We will make this analysis from the perspective of **First_pokemon** so read the values for wins_by_type['Grass']['Fire'] as:

### The number of times First_pokemon has beaten Second_pokemon when First_pokemon was Grass, and Second_pokemon was Fire.


In [6]:
for index, row in combats_df.iterrows():
    p1_type = row['First_pokemon Type 1']
    p2_type = row['Second_pokemon Type 1']
    matches_by_type[p1_type][p2_type] = matches_by_type[p1_type][p2_type] + 1
    if (row['First_pokemon'] == row['Winner']):
        wins_by_type[p1_type][p2_type] = wins_by_type[p1_type][p2_type] + 1

In [7]:
wins_by_type_probabilities = wins_by_type / matches_by_type 

Lets take a gander at the win ratios. 

In [8]:
f, ax = plt.subplots(figsize=(12, 9))
sns.heatmap(wins_by_type_probabilities, vmax=1.0,square=True);

Just verify that I did the math and counting correctly...

In [9]:
d = combats_df.loc[(combats_df['First_pokemon Type 1'] == "Electric") & (combats_df['Second_pokemon Type 1'] == "Fairy")]
d['first_won'] = d['First_pokemon'] == d['Winner']
print( d['first_won'].sum() / d['first_won'].count())
print (wins_by_type_probabilities['Electric']['Fairy'])

Based on wins percentages, it looks like

**FLYING** is the most likely to win, in all scenarios, by quite a margin.

In [10]:
wins_by_type_probabilities.mean().sort_values(ascending=False)

To make the modelling easier, I'm going to reframe the prediction against a new column: **First_pokemon won**

That way we can use a basic Logistic Regressor in a binary classification scenario. 

In [11]:
combats_df['First_pokemon won'] = (combats_df['First_pokemon'] == combats_df['Winner']).map({True: 1, False: 0})
combats_df

Now we can see Win percentage based on the differences in pokemon stats.

Lets start with ***HP**.

In [57]:
def win_percentage_by_stat(first_stat, second_stat, stat_name):
    combats_df['diff'] = combats_df[first_stat] - combats_df[second_stat]
    stat_bins = pd.qcut(combats_df['diff'], 10)
    bin_col = stat_name + " Bins"
    d = pd.DataFrame({bin_col: stat_bins, "First Won": combats_df['First_pokemon won']})
    bins = sorted(set(d[bin_col]))

    percentages = []
    for b in bins:
        bin_rows = d.loc[d[bin_col] == b]
        win_percentage = (bin_rows['First Won'] == 1).sum() / bin_rows['First Won'].count()
        percentages.append( win_percentage )

    results = pd.DataFrame({bin_col: bins, "Win Percentage": percentages})
    return results

In [69]:
results = win_percentage_by_stat("First_pokemon HP", "Second_pokemon HP", "HP")
print("Spread:" + str(max(results['Win Percentage']) - min(results['Win Percentage'])))
results

In [70]:
results = win_percentage_by_stat("First_pokemon Attack", "Second_pokemon Attack", "Attack")
print("Spread:" + str(max(results['Win Percentage']) - min(results['Win Percentage'])))
results

In [71]:
results = win_percentage_by_stat("First_pokemon Defense", "Second_pokemon Defense", "Defense")
print("Spread:" + str(max(results['Win Percentage']) - min(results['Win Percentage'])))
results

In [72]:
results = win_percentage_by_stat("First_pokemon Sp.Atk", "Second_pokemon Sp.Atk", "Sp.

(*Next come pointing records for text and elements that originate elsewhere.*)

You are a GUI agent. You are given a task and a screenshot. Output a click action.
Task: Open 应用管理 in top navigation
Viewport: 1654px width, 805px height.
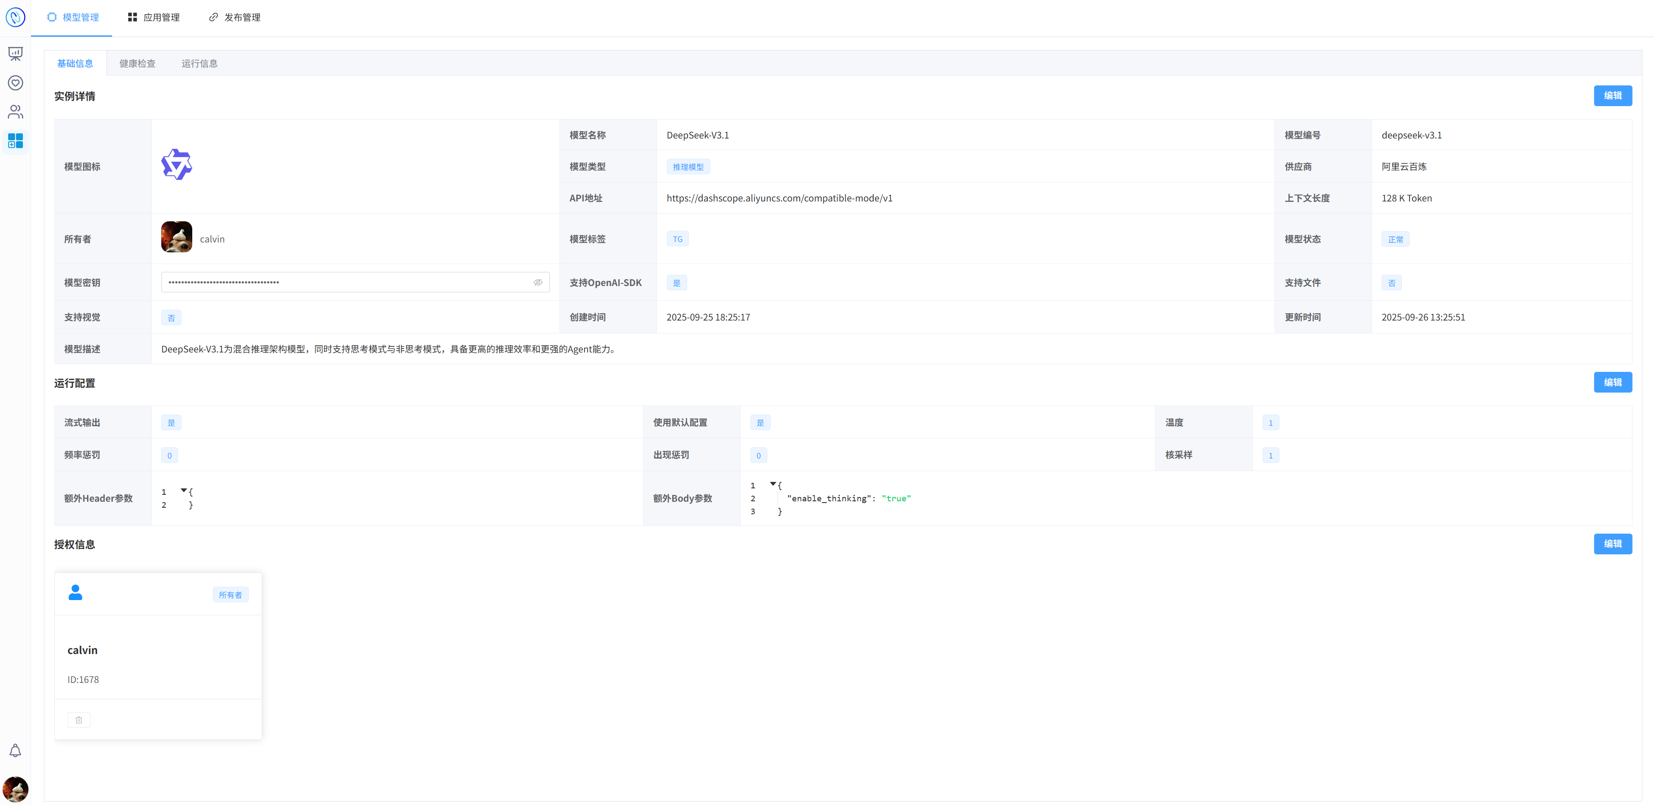point(154,17)
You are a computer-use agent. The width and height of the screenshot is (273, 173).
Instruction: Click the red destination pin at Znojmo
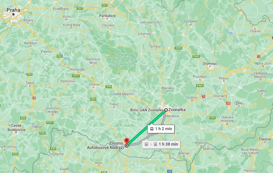[x=127, y=140]
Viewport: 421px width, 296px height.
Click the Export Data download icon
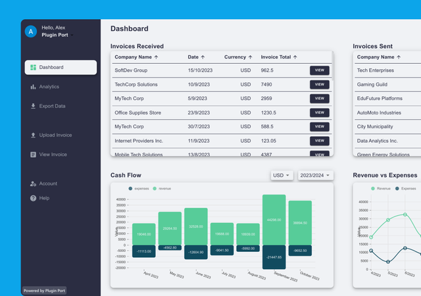33,106
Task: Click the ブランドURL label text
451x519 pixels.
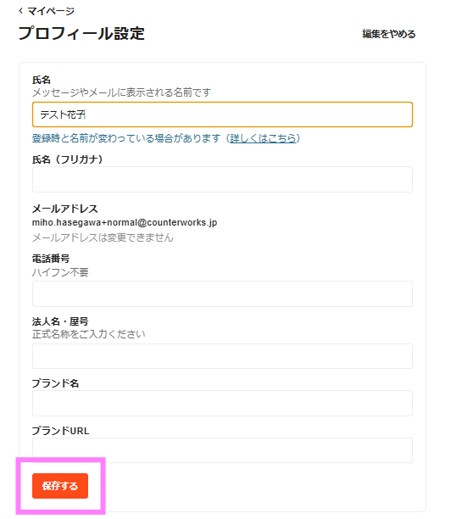Action: click(60, 431)
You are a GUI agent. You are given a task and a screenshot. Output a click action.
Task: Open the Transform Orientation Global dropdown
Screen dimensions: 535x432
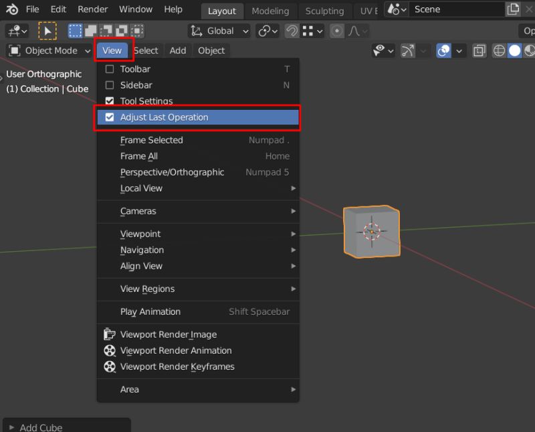[221, 30]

Atk")
print("Spread:" + str(max(results['Win Percentage']) - min(results['Win Percentage'])))
results

It seems that effect wise, **Attack** is the best stat to have an advantage over your opponent in, where as **Defense** doesn't seem to matter as much.

We could also do cross-stat comparisons like Attack - Defense

In [75]:
results = win_percentage_by_stat("First_pokemon Attack", "Second_pokemon Defense", "Atk - Def")
print("Spread:" + str(max(results['Win Percentage']) - min(results['Win Percentage'])))
results

I'll just stick with the basic stats for my first model.